**課題の詳細:**
以下の記事について、次の問いに答えてください。
1. 著者は40年間で何冊の短編小説集を出版したとされていますか。
2. 読了に時間を要した理由として、記事は何を挙げていますか。
3. 記事が「一読の価値あり」としているものは何ですか。

**記事本文:**
___

グレイス ペイリー, Grace Paley, 村上 春樹
最後の瞬間のすごく大きな変化

勝手に採点 


40年間でたった三冊の短編小説集の出版で年を追うごとに

文名を上げ、全米に熱狂的ともいえる女性読者を抱える著者

の代表作。訳者はあの村上春樹。


読後の第一印象は「キッツー!!!」


これほどまでに読了に時間を要し、途中で何度も辞めたくなった

小説はない!


その理由は、難解な文章構成。


特に著者をモチーフに家族や起こった出来事を語る「フェイスもの」


いったい誰が何のことを話しているのか分からず、象徴的な比喩

のオンパレードによって混迷の度を深めていく。


著者が長編小説を書かなかったのは良かった!?


しかし、村上春樹のあとがきは一読の価値あり。

___

**データ内容:**
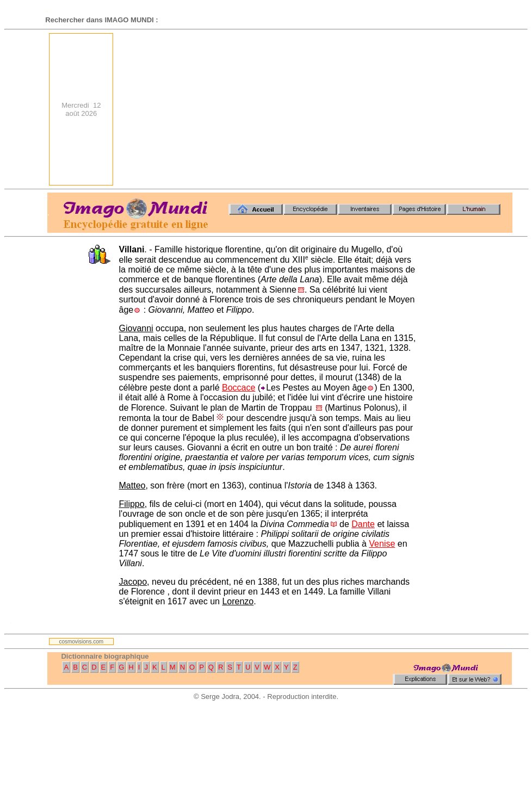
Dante (363, 524)
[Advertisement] (367, 109)
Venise (382, 543)
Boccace (238, 387)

___

**解答:**
1. 三冊です。
2. 難解な文章構成です。
3. 村上春樹のあとがきです。